I note that my dissenting Brother claims that “no specific feasible proposals [have been advanced] as to how a State school-aid formula could fairly and uniformly reflect municipal overburden.” Ante, at 507.
While measuring municipal overburden with perfect accuracy is certainly a formidable task, there are a number of simple ways of adequately approximating it. 69 N. J. at 172. In the present context, the value for the local property tax law used in the equalization support formula of § 18 could be modified to reflect the fact that in some district? much of the apparent tax base is unavailable for financing schools because of the disproportionate noneducational demands made upon it. In particular, the equalized support formula in § 18 could be adjusted by replacing the district equalized valuation per pupil with the equalized valuation per pupil multiplied by the ratio of the percentage of local revenues used for school purposes to the statewide average percentage of local revenues used for school purposes.

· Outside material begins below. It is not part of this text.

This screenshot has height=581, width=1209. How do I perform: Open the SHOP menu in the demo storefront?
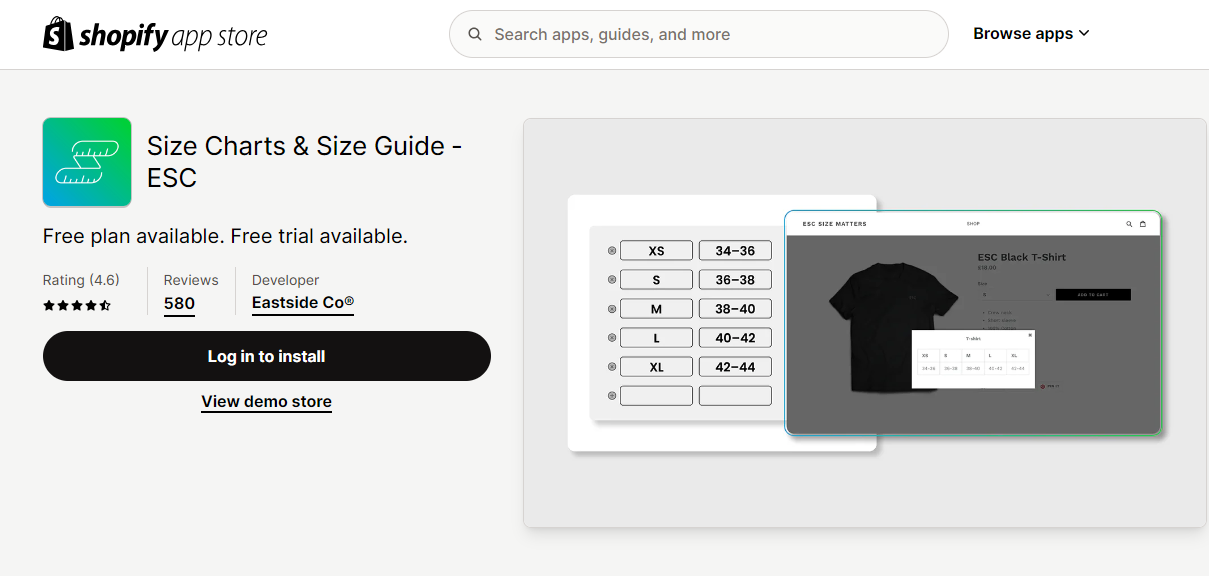972,224
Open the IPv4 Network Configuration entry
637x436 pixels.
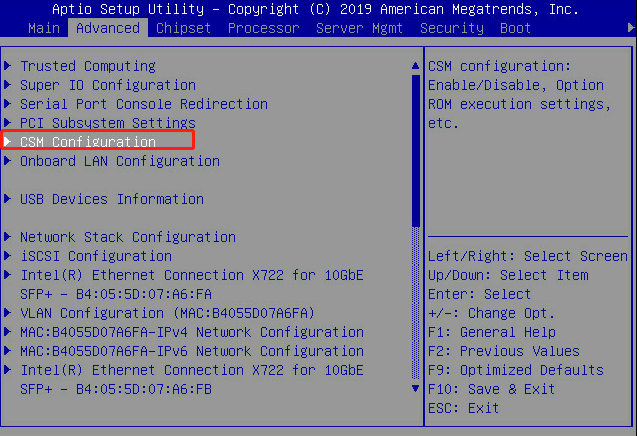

Where the necessary information is available, the equalized valuation could be multiplied by the ratio of the local nonschool tax rate to the statewide average local nonsehool’ tax rate. Where one is presented with ratables assessed at less than 100% valuation, the following formula should be used: multiply the district equalized valuation per pupil in the § 18 formula by the quotient of the ratio of the local school tax rate to the total local property tax rate divided by the ratio of the statewide mean school tax rate to the statewide mean property tax rate. Bateman Report, supra at 97-98; Grubb & Michelson, “Public School Finance in a Post-Serrano World,” 8 Rmv. Civ. Rights — Civ. Lib. L. Rev., 550, 562-63 (1973).
This disposition presumes that the trial judge will adhere to the settled judicial principle that if only a few of the Act’s provisions are found to be unconstitutional and these few provisions may be severed without altering the Legislature’s intended purpose, then the court should sever them in order to preserve the Act’s constitutionality.